---------- Extracted data ----------

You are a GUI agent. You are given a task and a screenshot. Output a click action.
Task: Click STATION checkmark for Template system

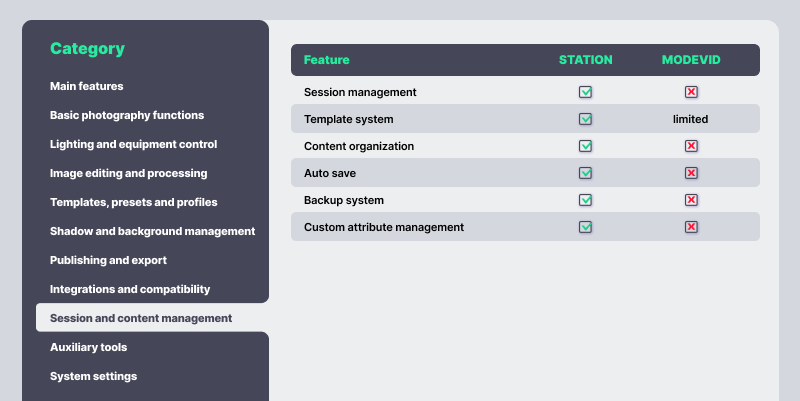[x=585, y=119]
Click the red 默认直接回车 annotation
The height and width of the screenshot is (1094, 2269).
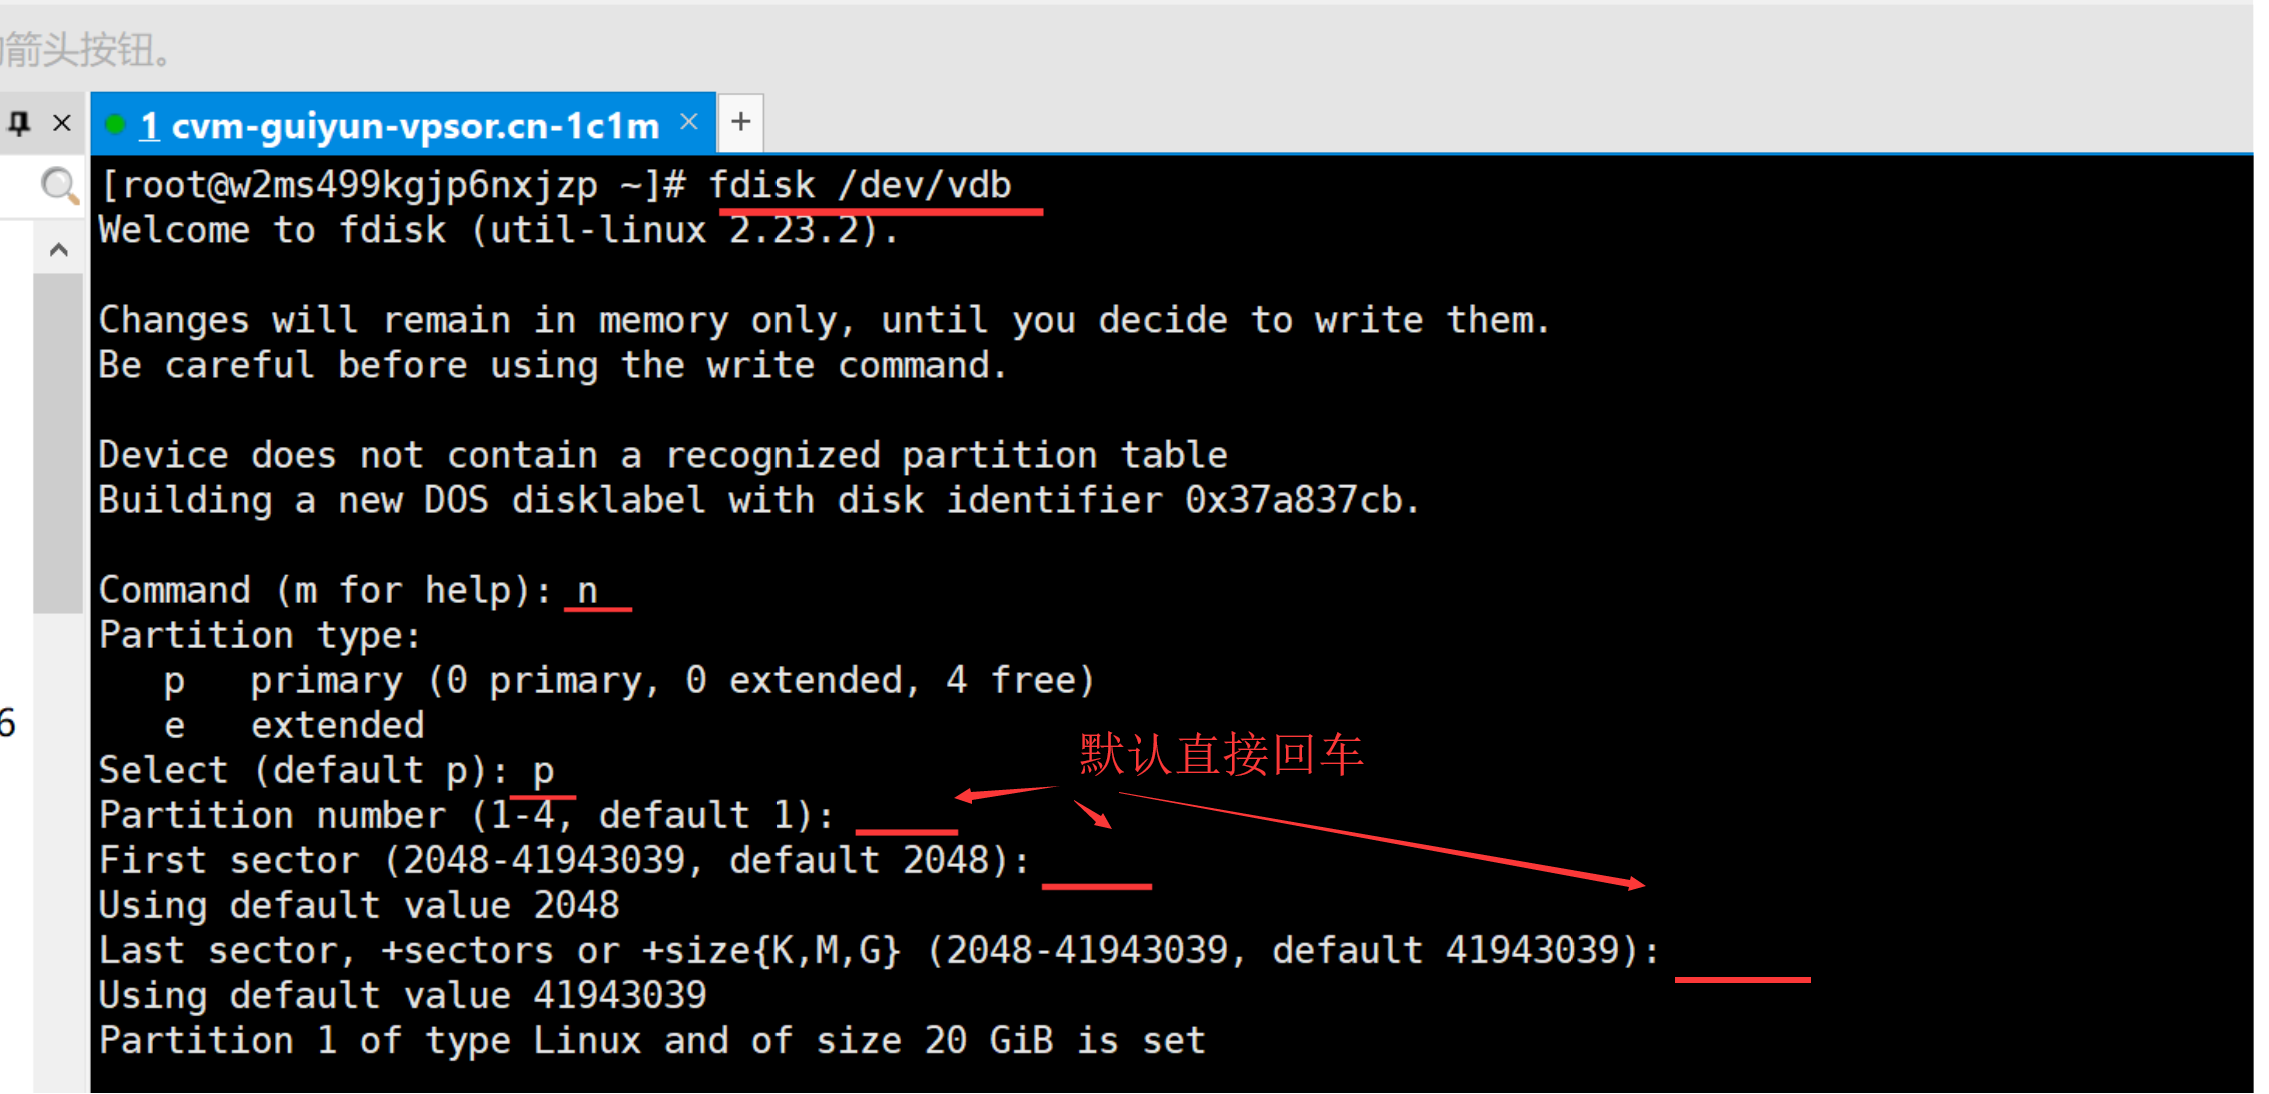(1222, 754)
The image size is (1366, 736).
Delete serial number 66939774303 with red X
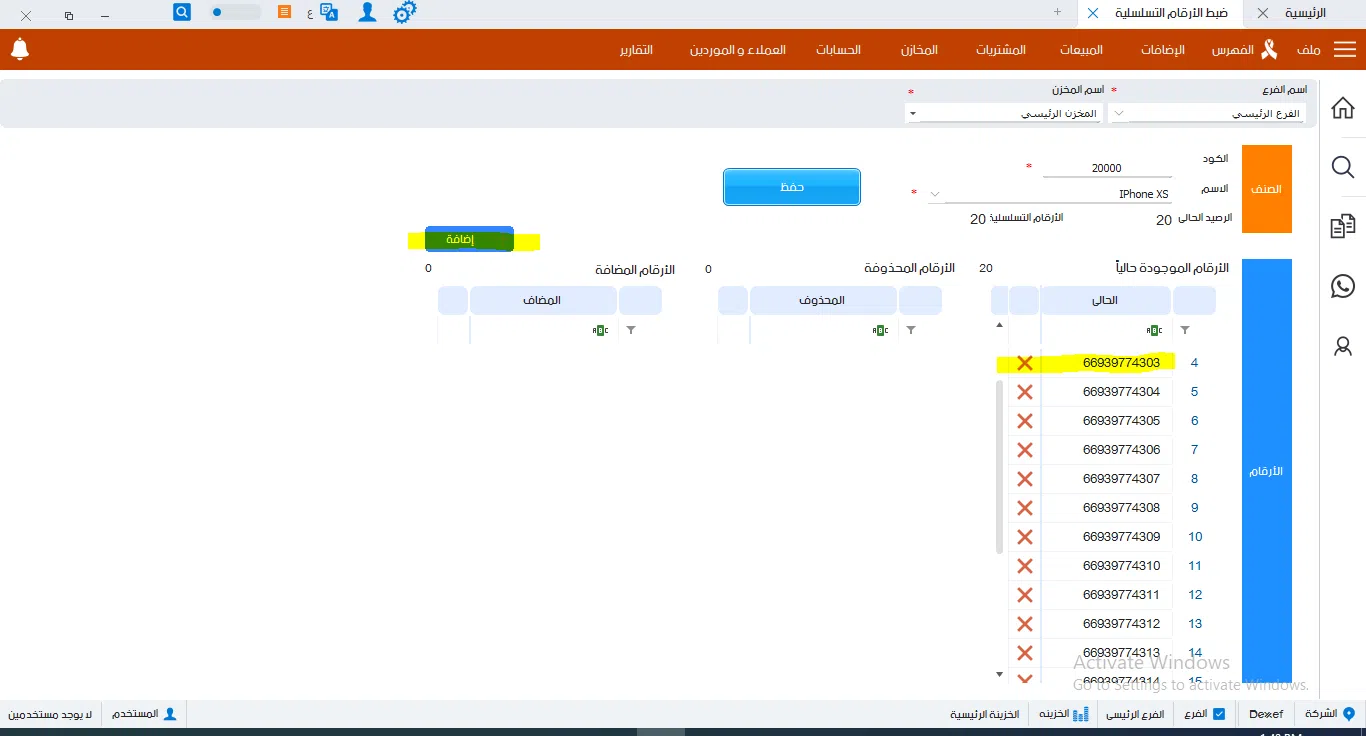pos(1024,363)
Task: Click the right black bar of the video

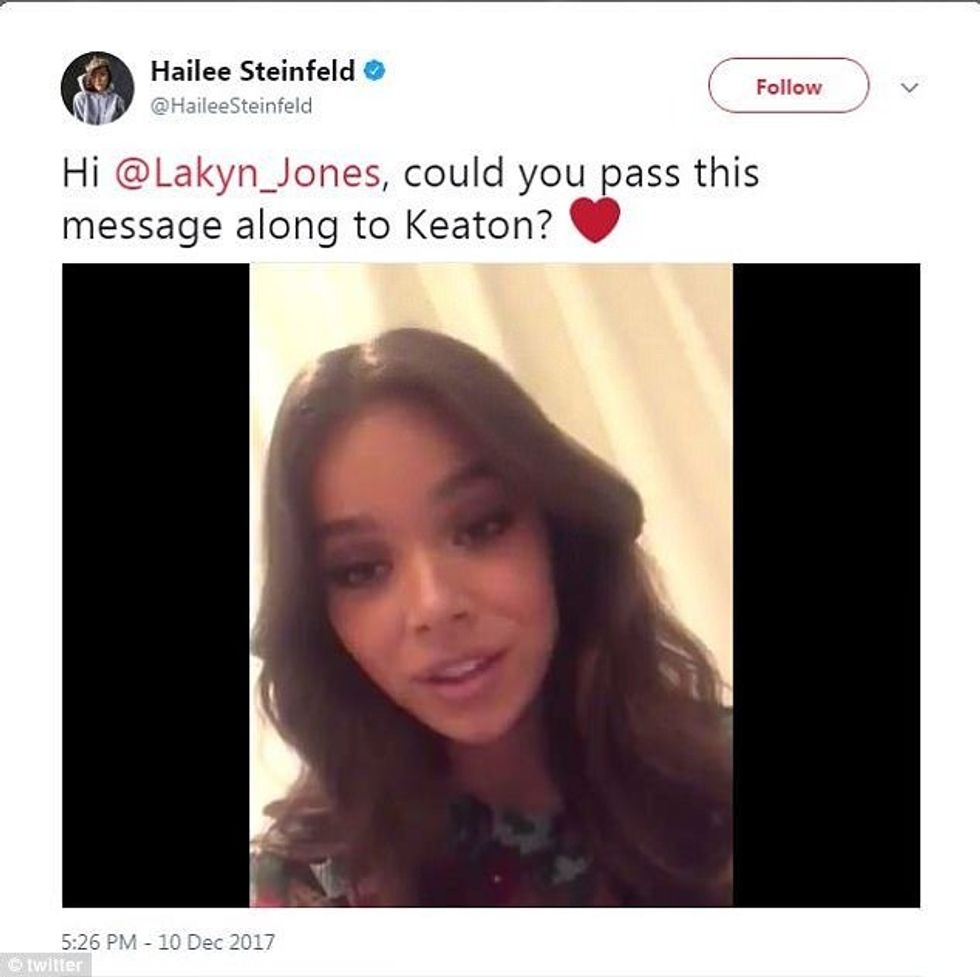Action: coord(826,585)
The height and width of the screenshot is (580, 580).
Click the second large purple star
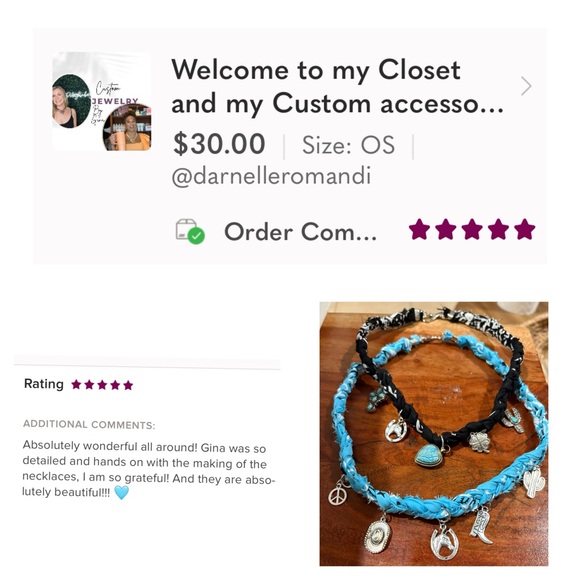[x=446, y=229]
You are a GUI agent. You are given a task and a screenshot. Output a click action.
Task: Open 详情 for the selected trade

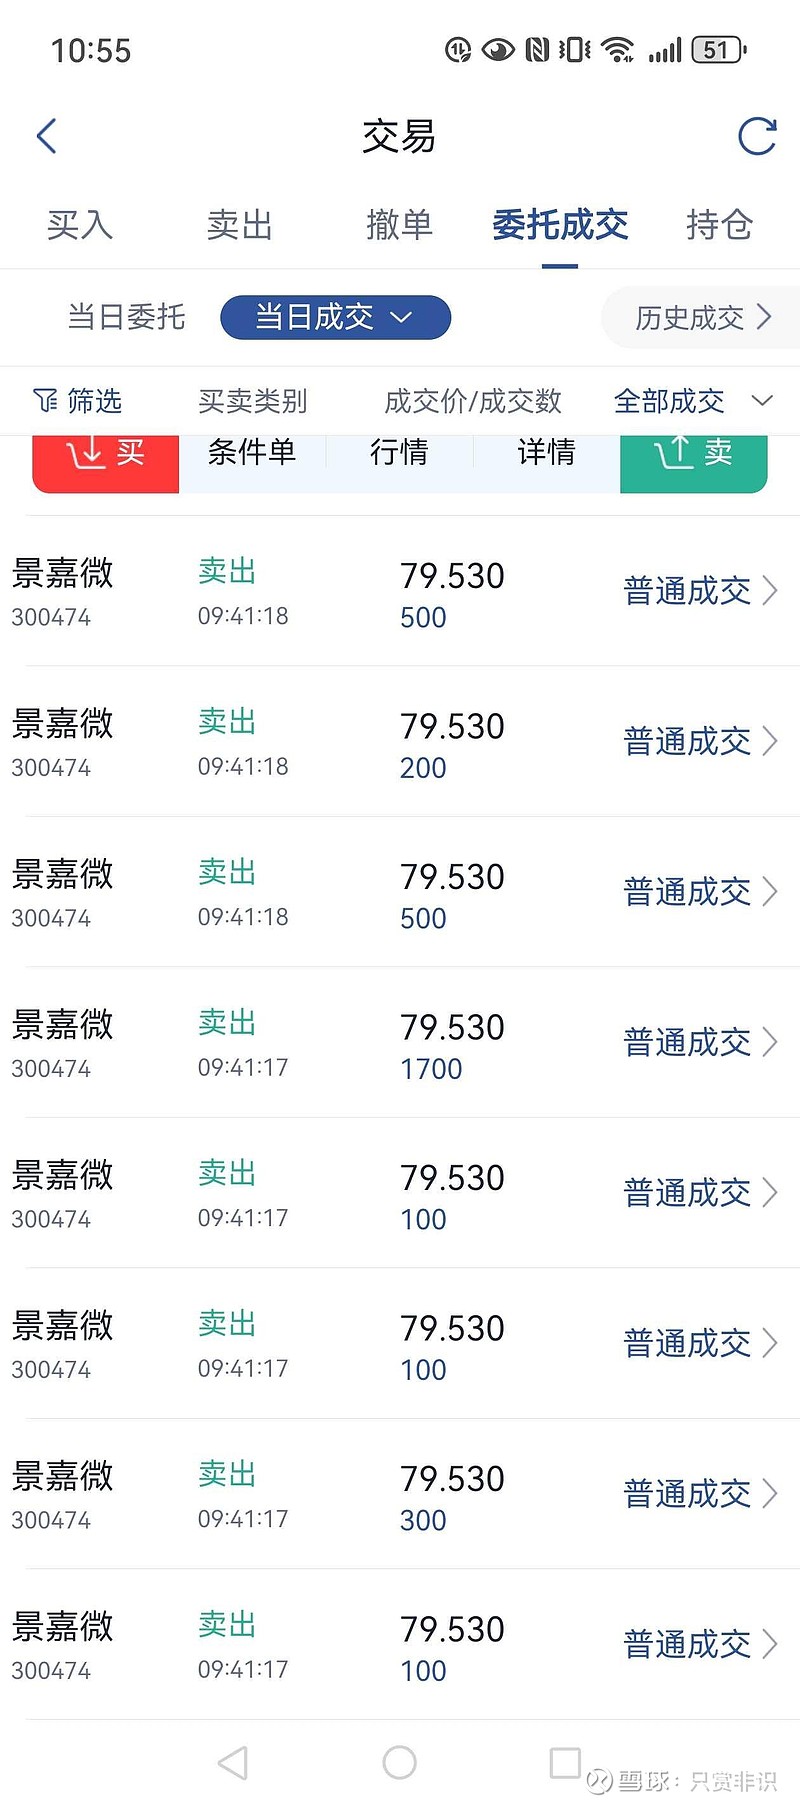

----------

Assigned task
Output the records exactly, pictures excluded.

Your solution
You are a GUI agent. You are given a task and a screenshot. Output a click action.
Task: Click STATION checkmark for Template system

[x=585, y=119]
Click the red 默认直接回车 annotation
The height and width of the screenshot is (1094, 2269).
(1222, 754)
The image size is (1366, 736).
Delete serial number 66939774303 with red X
pos(1024,363)
Task: Click the right black bar of the video

Action: coord(826,585)
The height and width of the screenshot is (580, 580).
Click the second large purple star
[x=446, y=229]
You are a GUI agent. You are given a task and a screenshot. Output a click action.
Task: Open 详情 for the selected trade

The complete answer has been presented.